The Naming of the New Pig is a solemn contrast to the rowdy celebrations which precede it. So solemn, indeed, that the silence is broken now and then by the sounds of sobbing and weeping and the rending of garments. Eventually, a designated orphan child will pluck a name out of thin air, and paint it, with a dangerous lead-based paint, on the outside of the barn. And thus the Pointy Town Nativity comes to a close, as the New Pig is given gifts of bran-tub scrapings, and the old New Pig is led away to an ordinary sty, and the townspeople trudge back to their daily drudgery, and the planet continues to spin upon its axis for no apparent purpose.

2 thoughts on “A Pointy Town Nativity

  1. Frank, I notice that in your article about the Pointy Town Nativity, you refer to the overseeing vet as “hopelessly overqualified”, however nobody could be more hopeful than he:

    Pointy-town law does not specify that this presiding pig-person be a vet – only that he (or she) is steeped in pig-lore from an early age, which must include including anatomy, nutrition, reproduction and also a litany of pig related verse, countryside folklore, heraldic motifs and pig-related free-form dance improvisation.

    For citizens of pointy town, no position can be more exalted than that of the presiding pig-person, except of course the “new pig” itself.

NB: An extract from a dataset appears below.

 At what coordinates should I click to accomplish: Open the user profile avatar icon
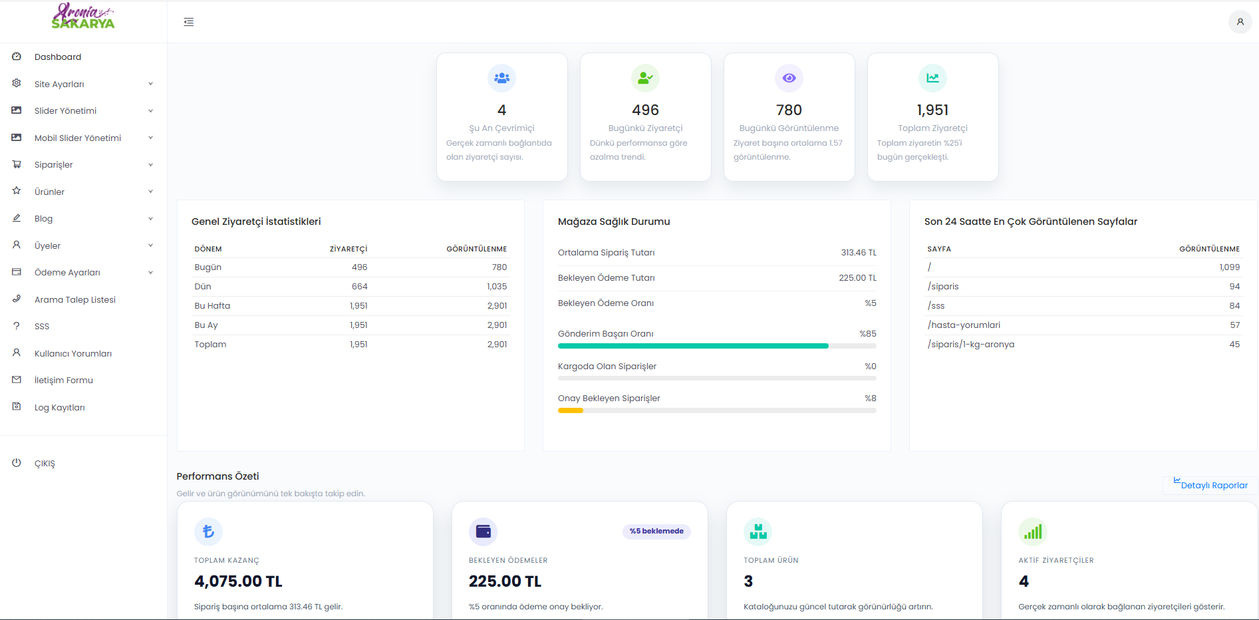tap(1240, 22)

    Unfortunately this role is not open to human beings. All impostors have been swiftly detected by the highly qualified piggery staff, and ejected… transported by sealed vacuum-pod to a distant location of which I cannot and dare not speak.

  2. Yet another impious Pig Naming. There will be dark muttering around the Pointy Town Celestial Outreach Hub, followed by a bit of a kerfuffle down by the bins outside the barn. There’s one every year.